Population (2023-12-31)
- • Total: 6,332
- • Density: 338.2/km^{2} (876.1/sq mi)
- Time zone: UTC+01:00 (CET)
- • Summer (DST): UTC+02:00 (CEST)
- Postal codes: 64589
- Dialling codes: 06158
- Vehicle registration: GG
- Website: www.stockstadt.de

= Stockstadt am Rhein =

Stockstadt am Rhein is a municipality in Groß-Gerau district in Hesse, Germany, lying on the southern edge of the Frankfurt Rhein-Main Region.

==Geography==

===Location===
Stockstadt lies in the Rhine rift right on the Kühkopf-Knoblochsaue EU reserve. The community lies at the mouth of the Modau, where it empties into the Rhine.

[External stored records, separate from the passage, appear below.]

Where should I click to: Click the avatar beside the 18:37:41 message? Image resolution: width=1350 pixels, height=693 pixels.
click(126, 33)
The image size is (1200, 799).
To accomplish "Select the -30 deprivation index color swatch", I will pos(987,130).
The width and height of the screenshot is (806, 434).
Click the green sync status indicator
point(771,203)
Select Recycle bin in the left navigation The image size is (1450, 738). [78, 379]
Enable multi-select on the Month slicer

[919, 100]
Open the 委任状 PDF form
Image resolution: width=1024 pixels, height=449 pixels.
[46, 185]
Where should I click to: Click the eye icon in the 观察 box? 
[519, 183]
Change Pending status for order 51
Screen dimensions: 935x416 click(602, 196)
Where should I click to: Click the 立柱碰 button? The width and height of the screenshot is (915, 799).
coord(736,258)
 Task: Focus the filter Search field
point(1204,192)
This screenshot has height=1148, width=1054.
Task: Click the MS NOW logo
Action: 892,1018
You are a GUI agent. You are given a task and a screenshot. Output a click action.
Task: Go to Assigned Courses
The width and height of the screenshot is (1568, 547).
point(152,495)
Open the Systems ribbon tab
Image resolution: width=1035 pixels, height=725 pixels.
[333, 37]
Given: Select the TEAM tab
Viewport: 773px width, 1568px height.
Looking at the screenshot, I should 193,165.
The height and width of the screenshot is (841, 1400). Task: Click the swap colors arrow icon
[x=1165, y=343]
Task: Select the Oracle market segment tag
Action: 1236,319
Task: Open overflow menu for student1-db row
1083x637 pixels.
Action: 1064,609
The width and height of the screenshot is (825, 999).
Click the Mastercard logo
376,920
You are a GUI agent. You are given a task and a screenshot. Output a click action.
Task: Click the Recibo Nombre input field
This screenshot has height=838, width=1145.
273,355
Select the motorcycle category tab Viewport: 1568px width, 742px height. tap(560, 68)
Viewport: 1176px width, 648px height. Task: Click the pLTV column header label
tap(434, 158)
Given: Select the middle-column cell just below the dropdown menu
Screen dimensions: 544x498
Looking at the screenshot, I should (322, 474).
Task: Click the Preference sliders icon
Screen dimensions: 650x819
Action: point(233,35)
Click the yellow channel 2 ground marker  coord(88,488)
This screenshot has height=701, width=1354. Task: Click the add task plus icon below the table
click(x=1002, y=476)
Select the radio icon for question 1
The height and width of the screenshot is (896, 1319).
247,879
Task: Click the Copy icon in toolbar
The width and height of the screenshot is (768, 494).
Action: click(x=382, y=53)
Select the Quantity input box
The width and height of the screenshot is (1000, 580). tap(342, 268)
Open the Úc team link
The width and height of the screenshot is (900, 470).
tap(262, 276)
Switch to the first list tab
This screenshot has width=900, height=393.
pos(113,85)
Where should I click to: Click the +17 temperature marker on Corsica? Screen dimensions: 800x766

===Neighbouring communities===
Stockstadt borders in the north and east on the town of Riedstadt, in the south on the community of Biebesheim and in the west on the communities of Gimbsheim (Alzey-Worms) and Guntersblum (Mainz-Bingen).

===Constituent communities===
Stockstadt consists of only one centre.

==History==
Stockstadt had its first documentary mention in 830-850 in the Lorsch codex under the name Stochestat.

==Politics==

===Municipal council===
Municipal council is made up of 23 councillors, with seats apportioned thus, in accordance with municipal elections held on 12 March 2021:
- CDU 11 seats (45.67%)
- SPD 8 seats (35.00%)
- Greens 4 seats (19.33%)

Voter participation was 43.90%.

===Coat of arms===
Stockstadt's civic coat of arms might heraldically be described thus: In gules two boat hooks per saltire argent, thereabout four six-pointed stars argent.

The boat hooks refer to boatmen on the Rhine, but it is unknown what the stars are meant to stand for. The arms are based on the community's oldest known seal from the late 16th century, and were officially conferred in 1927 in Mainz colours. This is a reference to the community's history as an old (until 1579) Mainz domain.

===Partnerships===
- Villa Lagarina, Italy, since 1990

==Economy and infrastructure==

===Transport===
Stockstadt lies on Federal Highway (Bundesstraße) B 44 (Frankfurt am Main - Ludwigshafen). The Autobahn interchange Pfungstadt-West on the A 67 (Rüsselsheim – Viernheim) is about 9 km away.

The community is also a stop on the Mannheim–Frankfurt railway.